OREANDA-NEWS. Fitch Ratings downgrades its rating on approximately \$15.1 million of education facility revenue bonds issued by the Industrial Development Authority of the City of Phoenix, Arizona on behalf of Brighter Choice Charter Middle School for Boys and Brighter Choice Charter Middle School for Girls, New York (BCCMS) to 'C' from 'B+'. In addition, Fitch removes the Rating Watch Negative.

SECURITY

Education facility revenue bonds are a general obligation of BCCMS, with the Brighter Choice Foundation (BCF) providing a guaranty for debt service. A custody agreement directs state of New York (general obligation bonds rated 'AA+' by Fitch) educational aid funding received by Albany City School District (the district) to the bond trustee for the payment of debt service. Other security provisions include a debt service reserve funded to maximum annual debt service (MADS) and a first mortgage lien on the schools' facilities.

KEY RATING DRIVERS

CHARTER NOT RENEWED: The downgrade to 'C' reflects a decision by the schools' authorizer not to renew their respective charters. The schools will close and will be dissolved following expiration of the charters at the end of the current academic year. Fitch believes elimination of the bonds' primary source of repayment and dissolution of the obligated education corporations makes a payment default or receivership inevitable.

FOUNDATION GUARANTY NOT SUFFICIENT: The resources available under the foundation guaranty are not sufficient to make full and timely debt service payments. Fitch estimates the debt service reserve fund and foundation resources could support scheduled debt service payments for one to three years.
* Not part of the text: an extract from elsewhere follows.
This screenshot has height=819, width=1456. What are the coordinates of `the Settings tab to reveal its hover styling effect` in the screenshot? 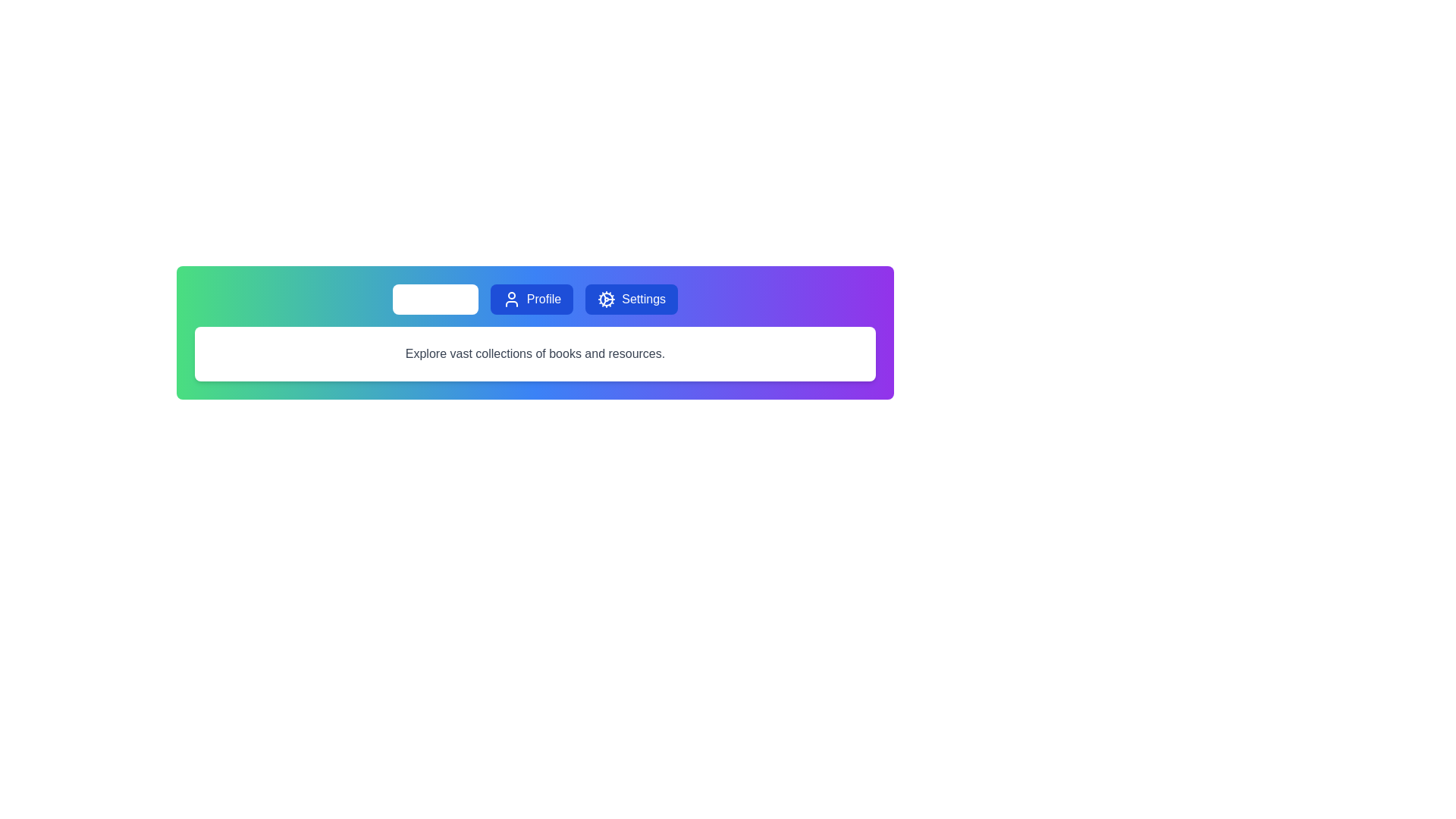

POSSIBLE LONG-TERM SOLUTIONS UNCLEAR: The schools and the foundation are exploring certain options that could result in continued payment of debt service obligations. Fitch does not expect these outcomes to be achievable under the bond documents without first causing a payment default, receivership, or other bondholder impairment.

RATING SENSITIVITIES

DEFAULT: Failure to make contractually required payments of principle or interest, including due to acceleration of principal by bondholders; receivership or dissolution of the obligors, including the guarantor; or other impairment of bondholders would cause Fitch to downgrade the bonds to 'D'.

CREDIT PROFILE

The schools are separate not-for-profit educational corporations, each running a single-gender middle school in a shared facility in Albany, NY. Each school received a provisional five-year charter in 2010 from its authorizer, the State University of New York (SUNY), upon the recommendation of SUNY's Charter School Institute (CSI). The schools' start-up costs and facilities were sponsored at inception by the foundation, which also guarantees debt service on the bonds. The bonds were issued in early 2012 to finance the schools' purchase of the facilities from the foundation. Each school had applied in 2014 for a short-term, three-year charter renewal upon expiration of the provisional charters in 2015. Following a recommendation of non-renewal from CSI, the SUNY trustees voted in March 2015 for non-renewal of the charters.